Neste diapasão, orienta Buchmann (2013, p.59) que a não decretação da multiparentalidade onde for verificada, além de não dar eficácia ao princípio do interesse maior da criança e do adolescente, poderá acarretar prejuízos para esta na medida em que sofra abalos psicoemocionais.

Isto posto, a título de exemplo, se já houve o reconhecendo da filiação socioafetiva e este filho afetivo que até então não sabia quem eram seus pais biológicos e vem a pleitear a investigação da paternidade e/ou maternidade biológica, poderá este ter no assento de nascimento a filiação biológica e a socioafetiva simultaneamente.

A multiparentalidade é uma tendência com o novo modelo de arranjo familiar de forma que, com a evolução social, não há mais espaço para um único modelo de grupo familiar constituído pela relação matrimonial de um homem com mulher com sua prole comum.

Nesta esteira, insta destacar o recente jugaldo do Supremo Tribunal Federal acerca do assunto, julgamento do Recurso Extraordinário 898.060 SP, e da análise da Repercussão Geral 622, em que a corte decidiu, por maioria, que “a paternidade socioafetiva, declarada ou não em registro, não impede o reconhecimento do vínculo de filiação concomitante, baseada na origem biológica, com os efeitos jurídicos próprios”.Veja-se:

“EMENTA: RECURSO EXTRAORDINÁRIO. REPERCUSSÃO GERAL RECONHECIDA. DIREITO CIVIL E CONSTITUCIONAL. CONFLITO ENTRE PATERNIDADES SOCIOAFETIVA E BIOLÓGICA. PARADIGMA DO CASAMENTO. SUPERAÇÃO PELA CONSTITUIÇÃO DE 1988. EIXO CENTRAL DO DIREITO DE FAMÍLIA: DESLOCAMENTO PARA O PLANO CONSTITUCIONAL. SOBREPRINCÍPIO DA DIGNIDADE HUMANA (ART. 1º, III, DA CRFB). SUPERAÇÃO DE ÓBICES LEGAIS AO PLENO DESENVOLVIMENTO DAS FAMÍLIAS. DIREITO À BUSCA DA FELICIDADE. PRINCÍPIO CONSTITUCIONAL IMPLÍCITO. INDIVÍDUO COMO CENTRO DO ORDENAMENTO JURÍDICO-POLÍTICO. IMPOSSIBILIDADE DE REDUÇÃO DAS REALIDADES FAMILIARES A MODELOS PRÉ-CONCEBIDOS. ATIPICIDADE CONSTITUCIONAL DO CONCEITO DE ENTIDADES FAMILIARES. UNIÃO ESTÁVEL (ART. 226, § 3º, CRFB) E FAMÍLIA MONOPARENTAL (ART. 226, § 4º, CRFB).VEDAÇÃO À DISCRIMINAÇÃO E HIERARQUIZAÇÃO ENTRE ESPÉCIES DE FILIAÇÃO (ART. 227, § 6º, CRFB). PARENTALIDADE PRESUNTIVA, BIOLÓGICA OU AFETIVA. NECESSIDADE DE TUTELA JURÍDICA AMPLA. MULTIPLICIDADE DE VÍNCULOS PARENTAIS. RECONHECIMENTO CONCOMITANTE. POSSIBILIDADE. PLURIPARENTALIDADE. PRINCÍPIO DA PATERNIDADE RESPONSÁVEL (ART. 226, § 7º, CRFB). RECURSO A QUE SE NEGA PROVIMENTO. FIXAÇÃO DE TESE PARA APLICAÇÃO A CASOS SEMELHANTES. […]
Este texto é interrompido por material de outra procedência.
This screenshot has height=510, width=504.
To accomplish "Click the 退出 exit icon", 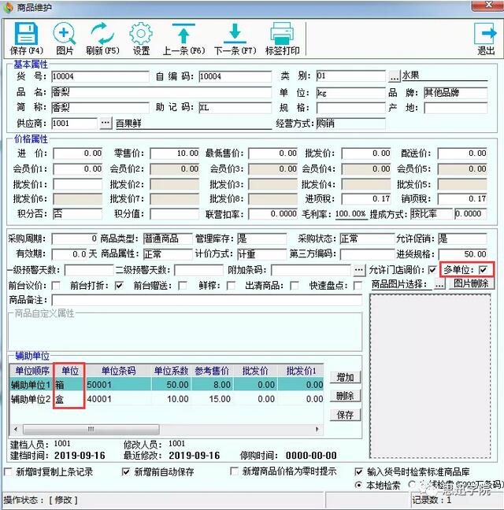I will (485, 35).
3. A família, objeto do deslocamento do eixo central de seu regramento normativo para o plano constitucional, reclama a reformulação do tratamento jurídico dos vínculos parentais à luz do sobreprincípio da dignidade humana (art. 1º, III, da CRFB) e da busca da felicidade.[…]
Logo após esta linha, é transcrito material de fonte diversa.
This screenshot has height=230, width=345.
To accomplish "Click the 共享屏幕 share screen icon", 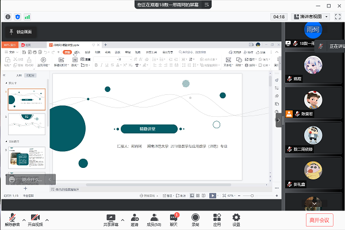I will click(112, 219).
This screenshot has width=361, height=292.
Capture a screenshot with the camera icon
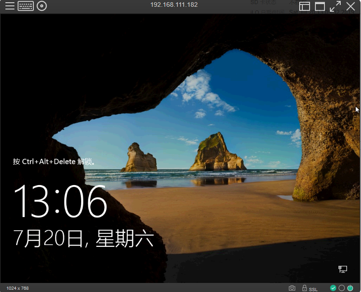point(292,288)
8. A Constituição de 1988, em caráter meramente exemplificativo, reconhece como legítimos modelos de família independentes do casamento, como a união estável (art. 226, § 3º) e a comunidade formada por qualquer dos pais e seus descendentes, cognominada “família monoparental” (art. 226, § 4º), além de enfatizar que espécies de filiação dissociadas do matrimônio entre os pais merecem equivalente tutela diante da lei, sendo vedada discriminação e, portanto, qualquer tipo de hierarquia entre elas (art. 227, § 6º). […]

10. A compreensão jurídica cosmopolita das famílias exige a ampliação da tutela normativa a todas as formas pelas quais a parentalidade pode se manifestar, a saber: (i) pela presunção decorrente do casamento ou outras hipóteses legais, (ii) pela descendência biológica ou 4 (iii) pela afetividade.[…]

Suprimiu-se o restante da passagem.